This is the victory that has overcome the world, even our faith. Who is it that overcomes the world? Only the one who believes that Jesus is the Son of God (1 John 5:4b-5).
She rested on her deathbed with saddened eyes and asked her clergyman, “How do I know if I’ve been good enough?”
She had believed that Christ was the Son of God, trusted Him for salvation, confessed her hopelessness to absolve her sins, and given her life over to God. Yet, somewhere along the line, she held to a misconception that her good deeds, which were bountiful, measured her worth in God’s eyes rather than her relationship with the Savior.
A second woman lay dying. Although she struggled with the scars from her former life, she never wandered far from God, visiting him daily with her fears and joys. Because of the external blemishes, I experienced angst over where she would rest for eternity. God pinched my disbelief.
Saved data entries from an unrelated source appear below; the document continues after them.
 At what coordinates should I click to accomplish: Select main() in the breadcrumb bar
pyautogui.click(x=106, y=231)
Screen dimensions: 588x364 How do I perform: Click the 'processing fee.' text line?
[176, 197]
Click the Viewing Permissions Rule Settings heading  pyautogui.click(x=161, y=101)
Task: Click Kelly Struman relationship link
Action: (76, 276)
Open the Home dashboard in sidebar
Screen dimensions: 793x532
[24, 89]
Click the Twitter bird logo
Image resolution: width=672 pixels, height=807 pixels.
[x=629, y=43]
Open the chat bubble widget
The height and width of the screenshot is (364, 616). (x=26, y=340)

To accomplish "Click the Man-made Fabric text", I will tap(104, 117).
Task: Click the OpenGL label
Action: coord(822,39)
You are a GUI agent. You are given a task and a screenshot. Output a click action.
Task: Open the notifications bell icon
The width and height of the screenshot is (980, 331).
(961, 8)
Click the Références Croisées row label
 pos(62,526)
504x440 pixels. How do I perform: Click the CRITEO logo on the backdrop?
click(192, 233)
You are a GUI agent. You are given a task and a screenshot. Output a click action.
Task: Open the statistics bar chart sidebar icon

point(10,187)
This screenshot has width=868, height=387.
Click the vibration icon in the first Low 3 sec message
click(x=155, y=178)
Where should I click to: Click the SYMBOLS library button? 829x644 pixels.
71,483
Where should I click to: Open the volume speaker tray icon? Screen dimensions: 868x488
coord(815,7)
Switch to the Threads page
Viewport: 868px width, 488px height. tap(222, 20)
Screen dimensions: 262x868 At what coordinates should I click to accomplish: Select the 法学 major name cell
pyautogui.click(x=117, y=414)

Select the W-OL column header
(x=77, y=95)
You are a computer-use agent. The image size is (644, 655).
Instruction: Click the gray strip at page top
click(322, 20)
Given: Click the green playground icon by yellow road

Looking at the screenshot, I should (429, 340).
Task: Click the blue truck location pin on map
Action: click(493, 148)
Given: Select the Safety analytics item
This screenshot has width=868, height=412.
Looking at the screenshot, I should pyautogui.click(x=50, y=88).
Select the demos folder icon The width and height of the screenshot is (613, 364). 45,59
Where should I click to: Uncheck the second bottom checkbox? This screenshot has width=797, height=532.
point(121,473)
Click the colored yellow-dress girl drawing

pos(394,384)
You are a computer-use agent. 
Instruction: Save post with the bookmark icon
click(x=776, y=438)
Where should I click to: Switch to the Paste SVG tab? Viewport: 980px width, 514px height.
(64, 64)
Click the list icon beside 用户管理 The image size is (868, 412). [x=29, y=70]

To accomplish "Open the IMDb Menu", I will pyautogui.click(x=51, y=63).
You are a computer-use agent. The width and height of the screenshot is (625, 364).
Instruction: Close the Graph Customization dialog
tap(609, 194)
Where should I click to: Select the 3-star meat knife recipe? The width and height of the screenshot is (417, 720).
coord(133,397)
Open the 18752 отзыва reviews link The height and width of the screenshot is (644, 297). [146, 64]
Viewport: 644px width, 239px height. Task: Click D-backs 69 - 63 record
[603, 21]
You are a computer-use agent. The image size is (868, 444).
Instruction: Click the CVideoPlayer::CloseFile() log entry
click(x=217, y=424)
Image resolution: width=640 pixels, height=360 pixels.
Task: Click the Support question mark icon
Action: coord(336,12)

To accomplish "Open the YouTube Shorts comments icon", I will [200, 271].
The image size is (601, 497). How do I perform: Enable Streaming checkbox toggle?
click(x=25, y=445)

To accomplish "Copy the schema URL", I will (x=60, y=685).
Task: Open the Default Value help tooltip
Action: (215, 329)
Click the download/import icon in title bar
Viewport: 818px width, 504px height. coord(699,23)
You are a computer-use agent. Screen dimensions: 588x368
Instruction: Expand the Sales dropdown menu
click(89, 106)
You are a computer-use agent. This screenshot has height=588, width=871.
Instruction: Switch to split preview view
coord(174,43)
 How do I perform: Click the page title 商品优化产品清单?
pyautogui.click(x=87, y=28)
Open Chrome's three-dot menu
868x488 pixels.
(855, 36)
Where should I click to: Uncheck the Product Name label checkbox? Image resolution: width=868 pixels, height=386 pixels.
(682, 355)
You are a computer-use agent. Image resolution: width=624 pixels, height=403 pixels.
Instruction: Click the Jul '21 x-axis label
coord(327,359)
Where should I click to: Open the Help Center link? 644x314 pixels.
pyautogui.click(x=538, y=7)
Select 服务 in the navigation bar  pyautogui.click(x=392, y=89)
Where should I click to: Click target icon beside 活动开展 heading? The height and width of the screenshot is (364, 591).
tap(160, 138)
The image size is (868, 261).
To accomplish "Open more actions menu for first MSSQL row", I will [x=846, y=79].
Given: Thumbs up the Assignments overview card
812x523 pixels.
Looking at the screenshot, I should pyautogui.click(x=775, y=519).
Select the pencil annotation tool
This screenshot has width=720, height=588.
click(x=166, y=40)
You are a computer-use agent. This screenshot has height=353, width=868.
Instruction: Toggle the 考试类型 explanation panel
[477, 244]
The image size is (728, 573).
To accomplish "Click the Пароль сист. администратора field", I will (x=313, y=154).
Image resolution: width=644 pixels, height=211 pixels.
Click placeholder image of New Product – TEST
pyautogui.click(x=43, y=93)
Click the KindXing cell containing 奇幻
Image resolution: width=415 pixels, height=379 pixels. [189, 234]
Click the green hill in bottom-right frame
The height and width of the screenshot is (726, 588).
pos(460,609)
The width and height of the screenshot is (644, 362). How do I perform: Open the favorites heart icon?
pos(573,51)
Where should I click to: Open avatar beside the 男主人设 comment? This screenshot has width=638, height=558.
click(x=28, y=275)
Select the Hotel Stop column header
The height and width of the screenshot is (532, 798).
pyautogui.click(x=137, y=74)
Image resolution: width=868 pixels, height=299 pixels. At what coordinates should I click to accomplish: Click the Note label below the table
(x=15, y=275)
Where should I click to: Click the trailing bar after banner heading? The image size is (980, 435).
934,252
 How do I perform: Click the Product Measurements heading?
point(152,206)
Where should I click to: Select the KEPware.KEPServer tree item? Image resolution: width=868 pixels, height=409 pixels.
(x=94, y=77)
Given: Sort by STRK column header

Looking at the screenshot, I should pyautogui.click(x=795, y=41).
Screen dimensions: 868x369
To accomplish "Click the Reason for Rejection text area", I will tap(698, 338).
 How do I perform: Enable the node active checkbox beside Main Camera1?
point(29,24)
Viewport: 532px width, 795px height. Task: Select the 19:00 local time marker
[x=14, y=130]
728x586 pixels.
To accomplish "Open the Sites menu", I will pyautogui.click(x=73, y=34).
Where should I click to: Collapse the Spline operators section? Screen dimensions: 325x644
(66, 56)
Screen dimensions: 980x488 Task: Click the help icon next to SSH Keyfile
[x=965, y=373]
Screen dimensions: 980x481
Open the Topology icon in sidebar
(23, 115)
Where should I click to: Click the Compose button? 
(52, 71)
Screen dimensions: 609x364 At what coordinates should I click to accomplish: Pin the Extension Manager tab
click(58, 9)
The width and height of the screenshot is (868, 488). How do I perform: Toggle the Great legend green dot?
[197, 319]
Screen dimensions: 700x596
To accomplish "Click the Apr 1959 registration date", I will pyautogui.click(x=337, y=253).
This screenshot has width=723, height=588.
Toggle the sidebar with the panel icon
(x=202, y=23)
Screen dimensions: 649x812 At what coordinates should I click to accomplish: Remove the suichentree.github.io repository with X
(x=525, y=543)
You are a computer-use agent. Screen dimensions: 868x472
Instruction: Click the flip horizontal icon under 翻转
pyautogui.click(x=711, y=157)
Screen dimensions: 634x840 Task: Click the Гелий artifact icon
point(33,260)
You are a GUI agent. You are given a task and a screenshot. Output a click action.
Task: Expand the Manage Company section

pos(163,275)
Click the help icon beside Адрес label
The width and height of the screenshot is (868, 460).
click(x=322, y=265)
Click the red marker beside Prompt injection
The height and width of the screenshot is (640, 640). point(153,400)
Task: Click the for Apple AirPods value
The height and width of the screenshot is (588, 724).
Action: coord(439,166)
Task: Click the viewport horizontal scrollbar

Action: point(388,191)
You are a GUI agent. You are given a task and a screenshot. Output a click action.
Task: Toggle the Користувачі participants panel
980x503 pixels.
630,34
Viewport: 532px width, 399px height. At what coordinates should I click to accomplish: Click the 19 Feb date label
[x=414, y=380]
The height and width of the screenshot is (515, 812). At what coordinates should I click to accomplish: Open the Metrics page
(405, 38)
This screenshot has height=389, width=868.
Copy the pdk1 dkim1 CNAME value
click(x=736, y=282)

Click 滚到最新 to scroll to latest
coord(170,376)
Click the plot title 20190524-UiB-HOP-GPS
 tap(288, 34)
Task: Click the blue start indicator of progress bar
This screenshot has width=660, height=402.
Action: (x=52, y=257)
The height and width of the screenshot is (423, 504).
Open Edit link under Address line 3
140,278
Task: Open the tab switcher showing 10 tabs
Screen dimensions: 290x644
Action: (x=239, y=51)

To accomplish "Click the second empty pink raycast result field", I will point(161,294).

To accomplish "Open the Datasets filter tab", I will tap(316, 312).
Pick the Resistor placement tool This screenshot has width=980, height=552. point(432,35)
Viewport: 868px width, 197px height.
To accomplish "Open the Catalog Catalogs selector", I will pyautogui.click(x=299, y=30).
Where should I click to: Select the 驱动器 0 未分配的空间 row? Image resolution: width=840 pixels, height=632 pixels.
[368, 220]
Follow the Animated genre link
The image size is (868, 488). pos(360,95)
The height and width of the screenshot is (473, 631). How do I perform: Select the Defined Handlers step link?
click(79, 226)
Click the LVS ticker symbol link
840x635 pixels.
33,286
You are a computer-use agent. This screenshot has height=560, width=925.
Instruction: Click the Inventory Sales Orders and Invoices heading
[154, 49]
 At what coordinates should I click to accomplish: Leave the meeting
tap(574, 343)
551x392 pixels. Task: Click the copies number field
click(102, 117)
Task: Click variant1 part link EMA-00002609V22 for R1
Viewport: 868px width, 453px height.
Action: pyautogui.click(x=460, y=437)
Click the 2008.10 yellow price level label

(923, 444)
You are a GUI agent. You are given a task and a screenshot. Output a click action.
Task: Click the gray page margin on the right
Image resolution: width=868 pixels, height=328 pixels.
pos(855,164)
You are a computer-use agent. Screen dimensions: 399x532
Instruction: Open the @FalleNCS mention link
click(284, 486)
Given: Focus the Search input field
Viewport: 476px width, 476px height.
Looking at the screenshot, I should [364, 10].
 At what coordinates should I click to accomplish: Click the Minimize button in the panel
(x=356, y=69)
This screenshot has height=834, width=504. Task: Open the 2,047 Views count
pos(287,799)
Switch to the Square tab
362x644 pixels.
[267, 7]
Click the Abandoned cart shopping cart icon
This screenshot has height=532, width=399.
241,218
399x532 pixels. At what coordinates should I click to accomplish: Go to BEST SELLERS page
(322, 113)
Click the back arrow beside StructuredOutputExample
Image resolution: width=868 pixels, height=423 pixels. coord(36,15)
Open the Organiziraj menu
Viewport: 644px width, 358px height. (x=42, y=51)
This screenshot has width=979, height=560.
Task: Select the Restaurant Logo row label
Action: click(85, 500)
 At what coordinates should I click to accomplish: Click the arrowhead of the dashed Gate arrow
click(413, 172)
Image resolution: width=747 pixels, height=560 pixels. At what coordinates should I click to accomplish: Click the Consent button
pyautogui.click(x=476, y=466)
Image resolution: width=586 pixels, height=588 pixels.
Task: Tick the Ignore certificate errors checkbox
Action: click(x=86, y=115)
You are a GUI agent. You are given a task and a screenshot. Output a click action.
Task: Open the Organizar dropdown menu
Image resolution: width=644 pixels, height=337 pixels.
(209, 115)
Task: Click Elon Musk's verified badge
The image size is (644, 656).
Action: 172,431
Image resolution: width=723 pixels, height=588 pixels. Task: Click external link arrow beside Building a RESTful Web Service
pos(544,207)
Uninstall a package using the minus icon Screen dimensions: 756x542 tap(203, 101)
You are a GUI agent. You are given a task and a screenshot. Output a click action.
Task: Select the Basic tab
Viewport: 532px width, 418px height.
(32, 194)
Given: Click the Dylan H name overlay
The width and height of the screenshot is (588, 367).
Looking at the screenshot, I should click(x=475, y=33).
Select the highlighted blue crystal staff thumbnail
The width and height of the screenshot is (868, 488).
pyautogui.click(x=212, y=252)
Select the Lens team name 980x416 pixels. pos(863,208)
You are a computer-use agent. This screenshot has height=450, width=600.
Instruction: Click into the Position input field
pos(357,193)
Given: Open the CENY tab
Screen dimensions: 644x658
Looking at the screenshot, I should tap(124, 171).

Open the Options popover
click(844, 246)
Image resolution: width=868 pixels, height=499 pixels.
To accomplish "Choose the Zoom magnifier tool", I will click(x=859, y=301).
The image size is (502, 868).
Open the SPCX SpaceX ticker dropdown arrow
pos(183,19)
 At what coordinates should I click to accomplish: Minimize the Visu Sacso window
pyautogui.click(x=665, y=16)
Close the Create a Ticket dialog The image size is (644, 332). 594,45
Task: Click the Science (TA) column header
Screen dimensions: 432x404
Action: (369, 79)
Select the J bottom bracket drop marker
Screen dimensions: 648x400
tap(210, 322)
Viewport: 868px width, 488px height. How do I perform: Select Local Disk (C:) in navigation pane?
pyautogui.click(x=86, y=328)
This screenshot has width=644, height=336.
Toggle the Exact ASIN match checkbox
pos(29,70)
“All you see is the imperfection … I see a heart that loves me, and I’m bringing her home to be with me forever.” Peace that passed all understanding shrouded her last moments.
From John’s short epistle, one might assume the early church struggled with that same tendency to measure faith through accomplishment rather than a relationship with God. John reassures believers that those who love God will keep the commandments naturally as an extension of that belief rather than a pursuit of the commandments for the sake of pursuit.
I’m grateful for the lesson God taught me through observing the final hours in the lives of these two women. It is not our puny regimentation in spiritual exercise that enriches our spirituality, but rather a heart that stands ready to receive God, his Goodness, and His offer of salvation.
Linda Wood Rondeau, multi-published and award-winning author, is a veteran social worker. Her books examine the complexities of human relationships. Her blog, Snark and Sensibility, hosts writers of various genres. She manages a Facebook page, Having the Prime of My Life, a positive look at aging issues. Linda resides in Hagerstown with her husband of forty-plus years. Readers may visit her web site at www.lindarondeau.com. Contact the author on Facebook, Twitter, or Instagram.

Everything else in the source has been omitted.